**** 分析用の文章 ****
この川はイラクにとって唯一のペルシャ湾への出口となっており,原油積み出しの生命線になっている。また,この川の両岸には両国の油田地帯もあり,経済的,軍事的に非常に重要な地域である。

川が国境線になる場合,通常は水路の中央線が国境となるが,イラクは川の対岸までの領有を主張し,1970年以来,武力衝突を繰り返してきた。イランはイラク北部の反政府クルド人武装勢力に武器を供給し,イラク軍は北部と南部の戦いで窮地に立たされた。

1975年に両国はアルジェリアで国境紛争について和解し,シャトル・アラブ川の国境線は水路の中央線と定められた。さらに,両国の船舶はシャトル・アラブ川の境界線にかかわらず自由に航行できると定められた。これはイラクにとって大幅な譲歩であった。
****
-- 取り組む課題 --
[A] 本文に登場する国名をすべて挙げなさい。
[B] 本文のうち「この川はイラクにとって唯一の」から「にとって大幅な譲歩であった。」までを、両端の語句も含めてそのまま書き写しなさい。
次の資料は本文の内容とは関係がない。
**** 資料 ****
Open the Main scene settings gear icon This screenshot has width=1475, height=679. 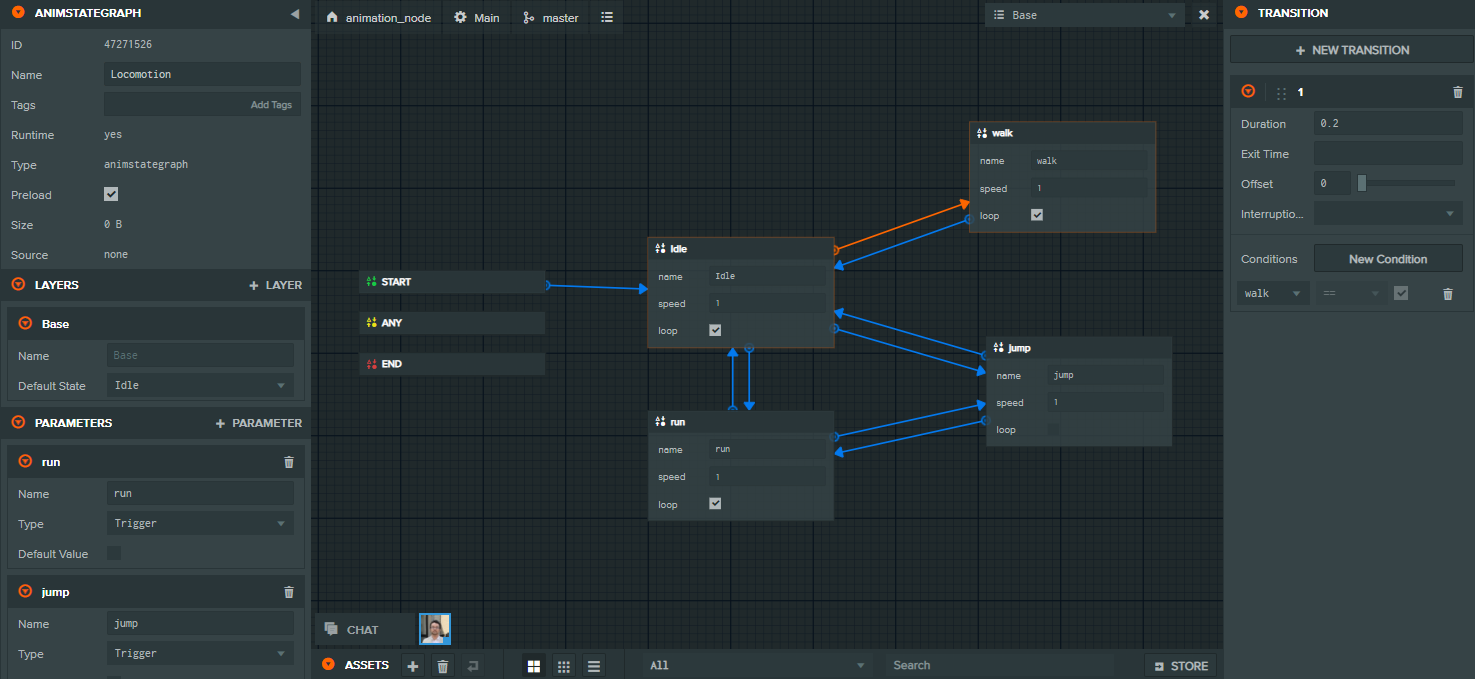point(459,17)
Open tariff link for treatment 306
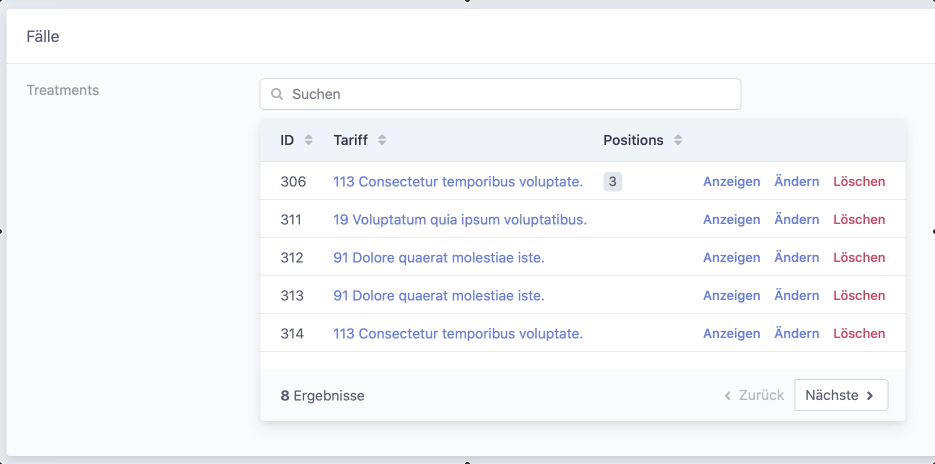The image size is (935, 464). click(x=458, y=181)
****
-- 各課題の解答 --
[A] イラク、イラン、アルジェリア

[B]
この川はイラクにとって唯一のペルシャ湾への出口となっており,原油積み出しの生命線になっている。また,この川の両岸には両国の油田地帯もあり,経済的,軍事的に非常に重要な地域である。

川が国境線になる場合,通常は水路の中央線が国境となるが,イラクは川の対岸までの領有を主張し,1970年以来,武力衝突を繰り返してきた。イランはイラク北部の反政府クルド人武装勢力に武器を供給し,イラク軍は北部と南部の戦いで窮地に立たされた。

1975年に両国はアルジェリアで国境紛争について和解し,シャトル・アラブ川の国境線は水路の中央線と定められた。さらに,両国の船舶はシャトル・アラブ川の境界線にかかわらず自由に航行できると定められた。これはイラクにとって大幅な譲歩であった。